Joy Division : Isolation
On July 18, 1980 Joy Division released Closer, the band's final album and one that is impossible to separate from the tragic circumstances of frontman Ian Curtis's suicide. It would be years before we learned what led to the tailspin that ended with Curtis hanging himself May 18, 1980: his worsening grand mal seizures due to epilepsy, his marriage falling apart and the pressure to try to shelve all of his troubles away to prepare for the band's first American tour.
In retrospect the album reads like a suicide note but at the time the young members of the band really weren't paying attention to the lyrics.
"We'd go to rehearsals and sit around and talk about really banal things," says guitarist Bernard Sumner."We'd do that until we couldn't talk about banal things any more, then we'd pick up our instruments and record into a little cassette player.
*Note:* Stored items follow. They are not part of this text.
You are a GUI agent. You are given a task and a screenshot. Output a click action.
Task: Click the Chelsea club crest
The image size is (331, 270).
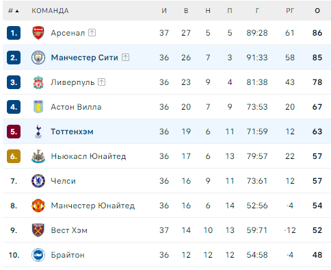click(38, 181)
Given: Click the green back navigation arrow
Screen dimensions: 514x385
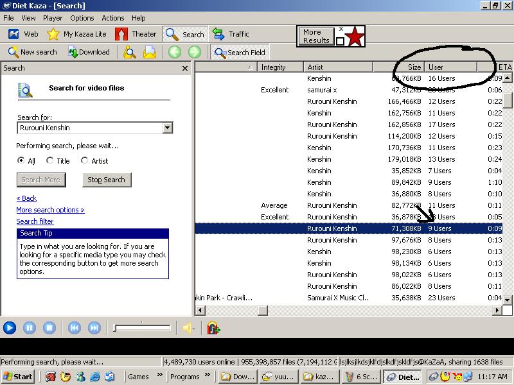Looking at the screenshot, I should coord(174,52).
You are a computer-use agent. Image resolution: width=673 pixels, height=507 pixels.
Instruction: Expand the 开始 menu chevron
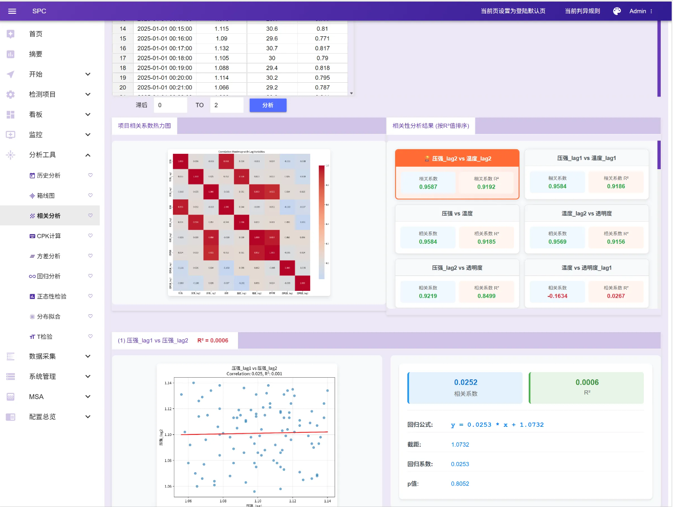click(x=88, y=74)
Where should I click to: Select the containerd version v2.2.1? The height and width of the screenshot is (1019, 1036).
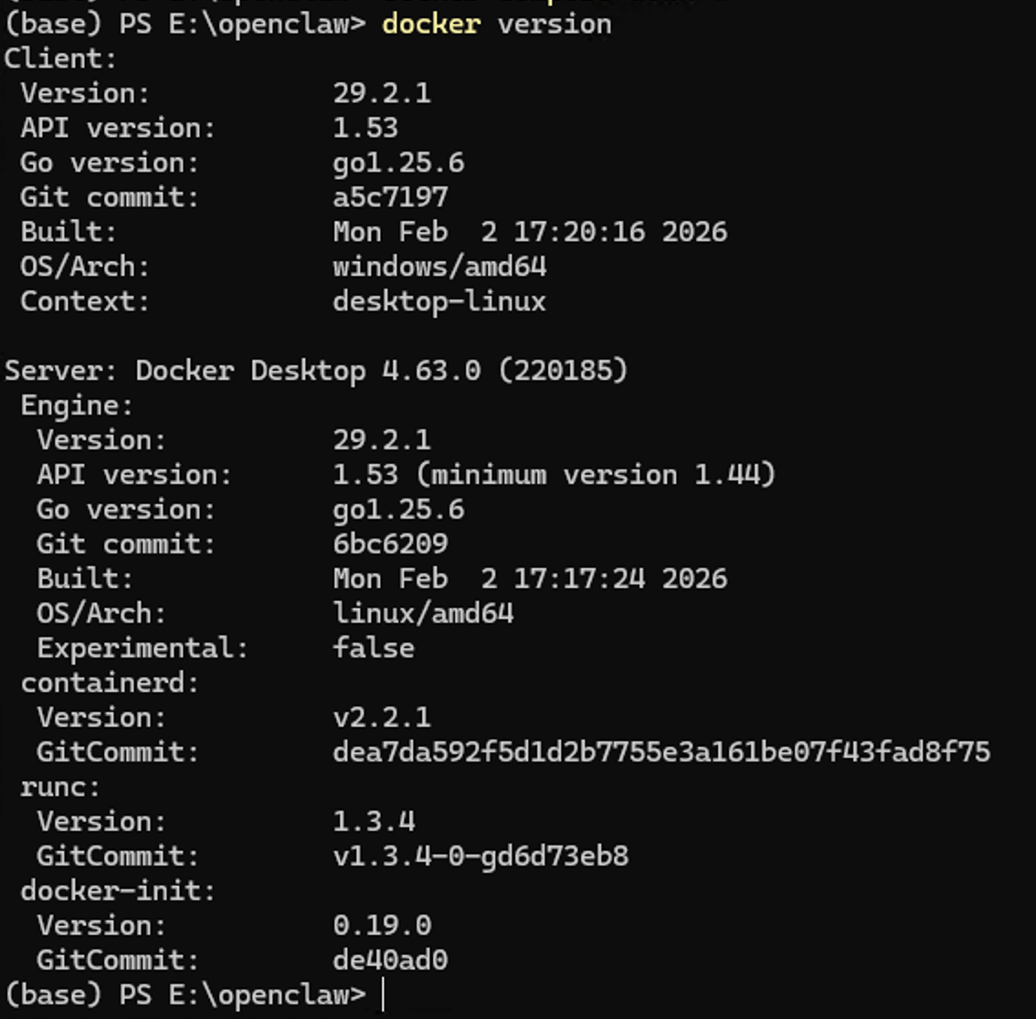point(382,718)
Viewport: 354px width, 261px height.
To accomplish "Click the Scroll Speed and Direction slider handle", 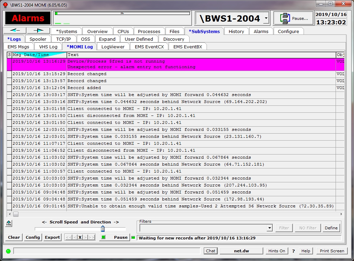I will [103, 228].
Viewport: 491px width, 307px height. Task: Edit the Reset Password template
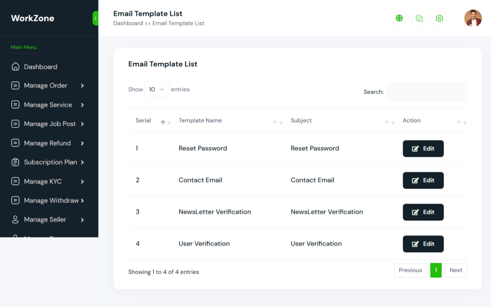click(423, 149)
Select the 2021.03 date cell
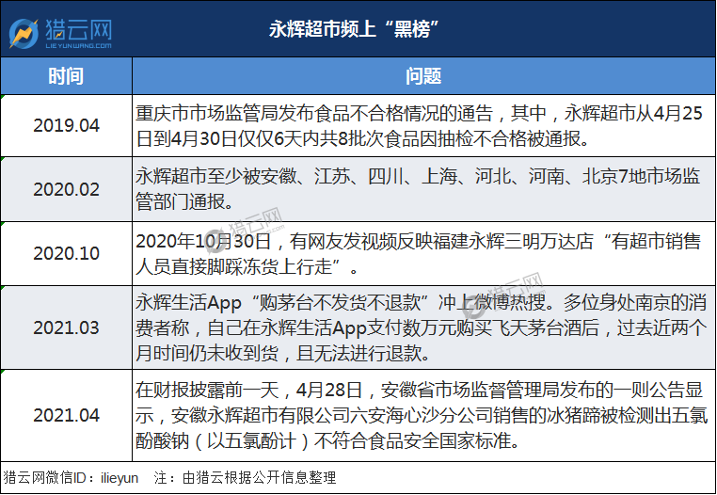717x495 pixels. (66, 327)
We didn't talk about the music or the lyrics very much. We never analysed it."
They have all had to carry on with a certain amount of guilt, especially as the album's legacy has grown. Bass player Peter Hook says "people that are left behind are the ones that suffer".
The cover of the album is a photograph of a family tomb, selected before Curtis's death.
The band were not happy with producer Martin Hannett's studio wizardry but his reverb and delay treatments are part of what makes the album so haunting. It sounds like it was recorded behind the "doors of hell's darker chambers".
Closer has become one of the best regarded albums of the entire decade. This review is from Smash Hits.
The band never got to promote Closer. They barely had time to grieve before reforming as New Order, adding drummer Stephen Morris' girlfriend Gillian Gilbert on keyboards.
In 2011 Peter Hook finally got to play some of the Closer songs live, standing next to his son. He said he got chills down the spine and that it was a wonderful moment he wished he could share with the other band members.